Write out the rows word for word, starting at the line that contains "Given: Click the" and ending at the last line of the rows. Leave the pictures out.

- Exercise material -
»»

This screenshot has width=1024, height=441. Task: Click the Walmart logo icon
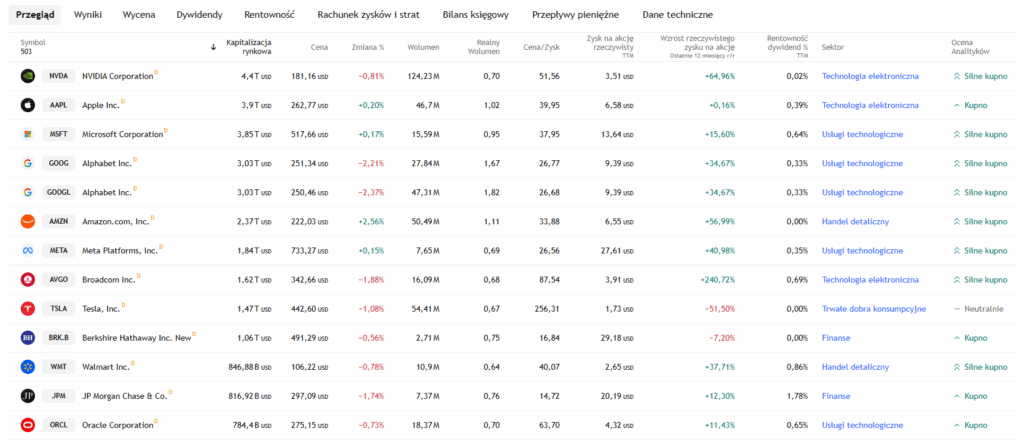tap(28, 367)
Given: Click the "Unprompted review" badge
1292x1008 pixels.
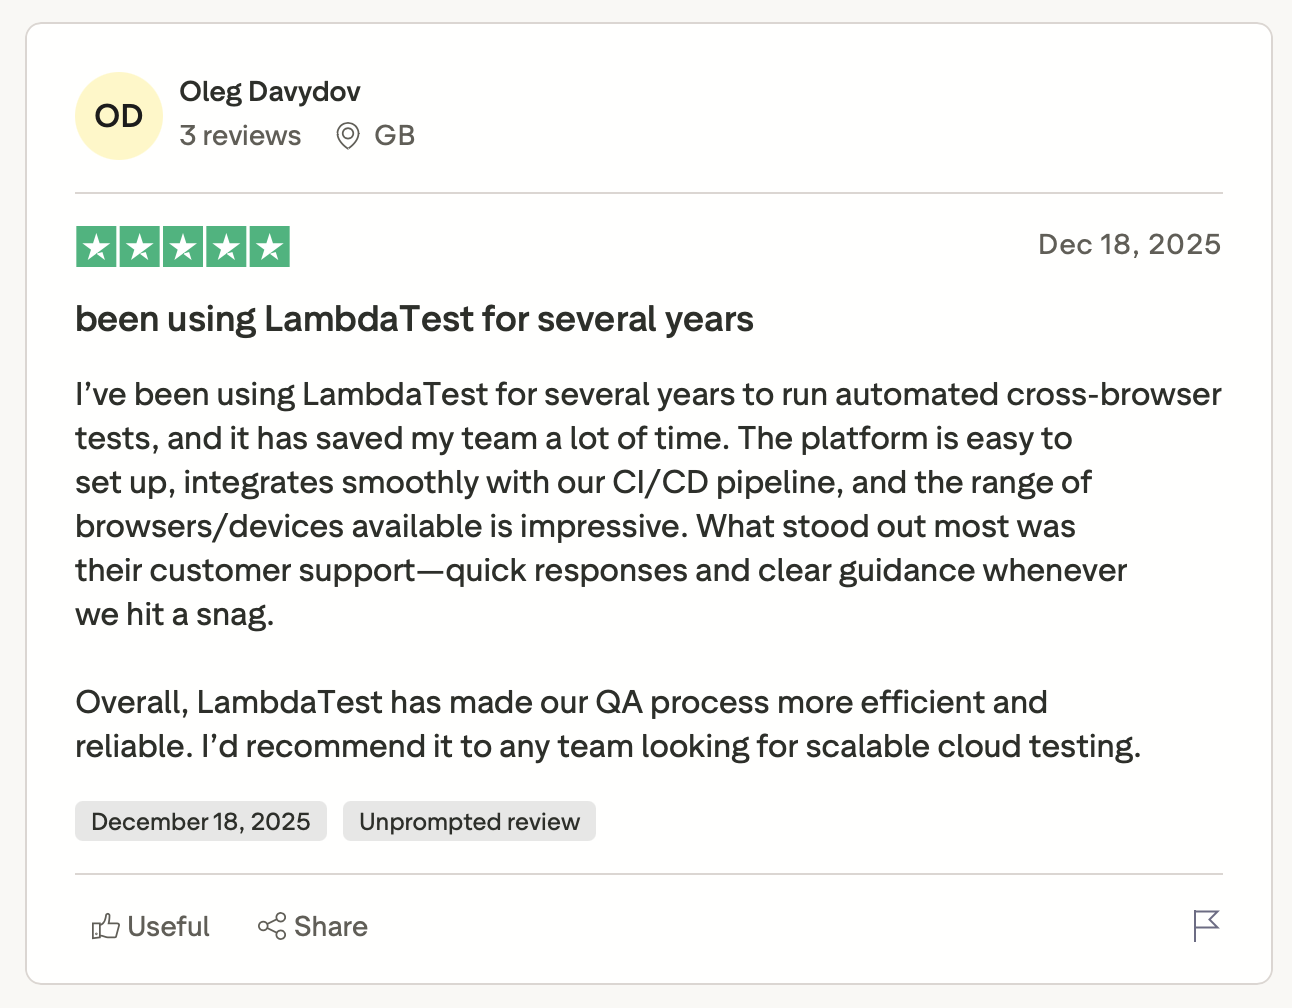Looking at the screenshot, I should 469,821.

««

- Response -
Given: Click the "Unprompted review" badge
1292x1008 pixels.
Looking at the screenshot, I should 469,821.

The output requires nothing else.